Ms. Grant connects chemistry concepts to building a healthy, strong community.
As the months go by in a Thacher school year, students and faculty members learn about each other in a thousand different ways, times, and contexts: around the breakfast or formal dinner table, in a sunshiny moment on the Pergola or a sunset shared on a trail, at the whiteboard in a classroom, lab, studio or seminar circle, at practices and games and rehearsals, at coffeehouses and Open Houses, in dorm common rooms, and in Suburbans on highways or back roads on the way to community service projects, field trips, cultural excursions, or athletic events.

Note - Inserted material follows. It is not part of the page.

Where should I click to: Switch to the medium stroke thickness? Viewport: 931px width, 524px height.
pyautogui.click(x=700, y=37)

Then there’s each faculty member’s TOADtalk. Monday morning’s all-School Assembly launches with whatever the Teacher On Active Duty wishes to share—a reflection, a story or song, a demonstration of some sort, or a simple poem. In this way, every week of the school year, the community gains a new window into the mind or heart or spirit of one of our own.

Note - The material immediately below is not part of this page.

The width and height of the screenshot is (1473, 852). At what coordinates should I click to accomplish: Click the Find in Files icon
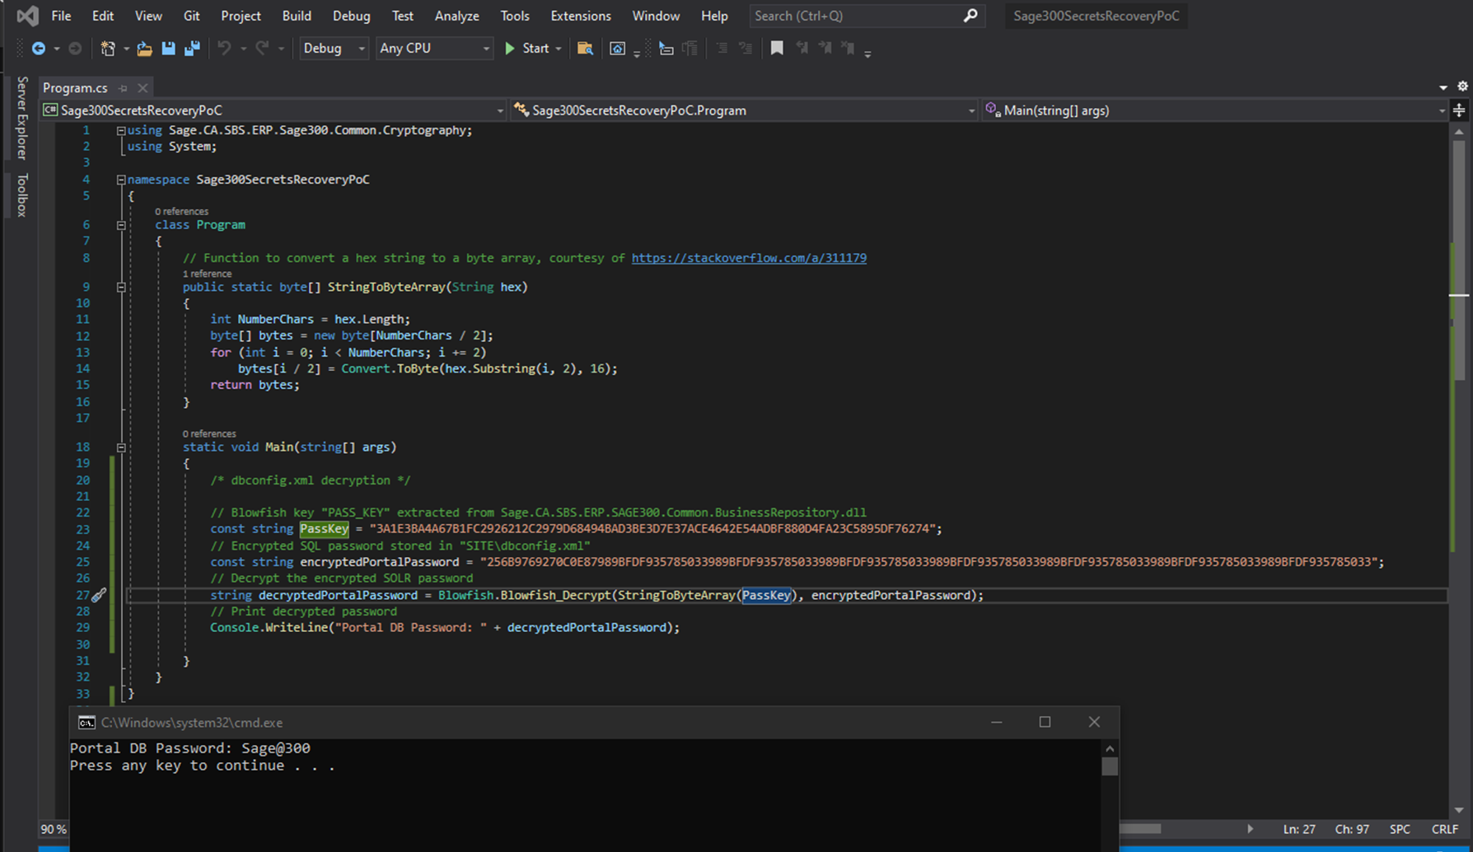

Heather Grant, whose TOADtalk is featured below, teaches chemistry and biology and coaches girls’ varsity lacrosse and girls’ JV soccer. Ms. Grant has worked at the School since 2006 and lives on campus with her husband, Bill, their daughter, Max, and their dog, Gus.
In chemistry there’s a concept known as the limiting reactant. It’s the idea that reactions require certain ratios of the reactants in order to proceed and that unless that ratio is just perfect, one of the materials will run out and limit how much material can be produced by a system.

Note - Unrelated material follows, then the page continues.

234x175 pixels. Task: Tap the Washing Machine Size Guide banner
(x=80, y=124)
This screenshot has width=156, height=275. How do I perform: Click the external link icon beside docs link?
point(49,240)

In ecology this concept is known as the limiting nutrient—often nitrogen or phosphorous—which keeps the levels of primary producers, often photosynthetic algae or plants, in check. Even when these organisms are bathed in sunlight, carbon dioxide, and water in excessive amounts—like in the ocean—it’s the dissolved nutrient that dictates just how much they can grow. The nitrogen is needed so that the plant can modify the form in which it’s found in the environment (usually the polyatomic ion nitrate) and transform it into a key component of proteins and DNA (amino group or nitrogenous bases like adenine, thymine, guanine, or cytosine). Similarly, phosphorous (in the form of phosphate polyatomic ions) is needed for the molecule that makes up the majority of cell membranes (the phospholipid) and for a different component of DNA. So even though plants and algae have the ultimate super power of photosynthesis (their lives are like the all-you-can-eat buffet of sun bathing), their success is hampered by the scarcity of these molecules, without which, plants can’t produce proteins or DNA for their everyday life and physical structure.
The identity of the limiting reactant can change, too, as the conditions change. In environmental conditions where nitrogen levels are elevated by things like runoff from excessive fertilizer (often from agriculture or golf courses), plant and algae productivity peaks and, through another series of interactions and chemical reactions, oxygen eventually limits the productivity of the habitat. So the identity of the limiting reactant shifts from nitrogen and phosphorous in healthy ecosystems to oxygen in habitats that have excessive nutrient levels.
While I could talk endlessly about the chemistry and biology behind these ideas, I think it’s important to connect it to all of you...just in case you’re missing the inherent beauty I see in nutrient cycling and balanced equations.
I see these ecosystem interactions and chemical equations limited by scarce elements mirrored in our community. I really think that those of us who have different perspectives, experiences, or talents are the ones that propel this school forward and that help knit us together. It’s those same people who might feel isolated or alone because of their perceived difference, so I want to acknowledge the value and power they have here.
Maybe it’s because I’m also aware of the weakness of homogeneity, because without difference or variation a population is incapable of adaptation or flexibility in the face of struggle. We can see that in the current banana populations, which are on the brink of extinction at the hand of the Panama disease—a fungus—really! It’s true. You should be concerned about the fate of the banana as you know it.
On a much more serious note, Emma and Sydney’s emails last night about National Suicide Prevention Week encouraged all of you to reach out and connect when you need to and it also reminded me of the friends I have lost to suicide. Each one of them made my life and the lives of those around them better and more vibrant in unique and lasting ways. I’ll always remember how Ali seemed incapable of doing all but one of our pre-game soccer stretches (we named that one stretch after her), but still managed to look graceful and powerful on the field. And how Marco consoled me about some boy who broke my heart by aptly comparing him to a slug--it was harsh, but pretty spot-on and it did wonders for me to imagine my life, free from the slug. And Judy who never, ever compromised her big-hearted connection to individuals and to the world at large, who always thought it was the perfect time for a dance party, and who was somehow able to make hot pink or Crayola blue hair seem like her most natural hair color.
Each of these people and all of the people in our lives who we’ve lost too soon, acted as the limiting reactant at times. They pushed us forward, made us laugh, and reminded us how good life can be when we’re connected to others. I’d ask each of you to see what you can add to this community as you are valuable contributions and I want you to recognize how much stronger and more productive we are to have you with us.